Two intrepid authors and researchers—military historian and former Navy aviator Keith (America and the Great War: A 100th Anniversary Commemorative of America in World War I, 2019, etc.), a Purple Heart recipient, and Clavin (Wild Bill: The True Story of the American Frontier’s First Gunfighter, 2019, etc.)—team up in this dogged effort to excavate the facts of the amazing life of Eugene Bullard (1895-1961). In 1959, France recognized the achievements of the American pilot and soldier with its highest honor, the Legion of Honor, which subsequently gained Bullard, then an elevator operator at Rockefeller Center, his 15 minutes of fame on The Today Show. However, there was much that was never revealed in Bullard’s remarkable trajectory from indigent runaway to Jazz Age impresario and many details he fudged or perhaps forgot in an era of turbulent race relations when he later wrote his autobiography. Two traumatic events in his childhood propelled him to strike out on his own at age 11: the death of his Creek Indian mother when he was 6 and a white mob’s threatening to lynch his Haitian-born laborer father after a violent altercation with his foreman. Bullard managed never to look back, and the “French connection” from his roots propelled him to “a land where racial prejudice did not exist”—or so he imagined.
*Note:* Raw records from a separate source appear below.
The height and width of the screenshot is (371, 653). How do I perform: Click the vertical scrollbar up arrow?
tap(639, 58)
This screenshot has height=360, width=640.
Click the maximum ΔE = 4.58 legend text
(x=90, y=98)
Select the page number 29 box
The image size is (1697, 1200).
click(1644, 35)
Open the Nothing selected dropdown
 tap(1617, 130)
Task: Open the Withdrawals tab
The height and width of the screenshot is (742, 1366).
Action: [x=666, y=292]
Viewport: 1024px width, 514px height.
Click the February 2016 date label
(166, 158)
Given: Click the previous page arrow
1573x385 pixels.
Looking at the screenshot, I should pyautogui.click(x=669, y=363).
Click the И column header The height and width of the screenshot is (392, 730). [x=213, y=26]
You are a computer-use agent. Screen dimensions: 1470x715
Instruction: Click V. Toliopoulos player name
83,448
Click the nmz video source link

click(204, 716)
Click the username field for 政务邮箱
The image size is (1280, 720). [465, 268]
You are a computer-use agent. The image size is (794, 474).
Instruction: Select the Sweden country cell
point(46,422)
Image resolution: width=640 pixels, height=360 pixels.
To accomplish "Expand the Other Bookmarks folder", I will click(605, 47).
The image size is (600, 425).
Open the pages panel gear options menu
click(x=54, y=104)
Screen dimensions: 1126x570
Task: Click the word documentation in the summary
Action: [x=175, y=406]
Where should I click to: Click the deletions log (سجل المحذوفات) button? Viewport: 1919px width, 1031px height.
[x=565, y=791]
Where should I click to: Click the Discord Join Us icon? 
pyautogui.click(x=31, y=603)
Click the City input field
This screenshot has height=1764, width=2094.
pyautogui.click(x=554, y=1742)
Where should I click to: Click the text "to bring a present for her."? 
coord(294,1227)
The authors diligently pursue his story: learning to box in Scotland and then arriving in France just as World War I broke out; getting wounded at Verdun before embarking on a legendary, if short-lived position as a fighter pilot, probably the first black American to do so; and forging a career as a nightclub and athletic club owner in Paris before his next soldierly stint in World War II. Keith and Clavin constantly keep readers guessing about Bullard’s next move.
Terrific detective work revealing a man determined to forge his own destiny when his country said he couldn’t.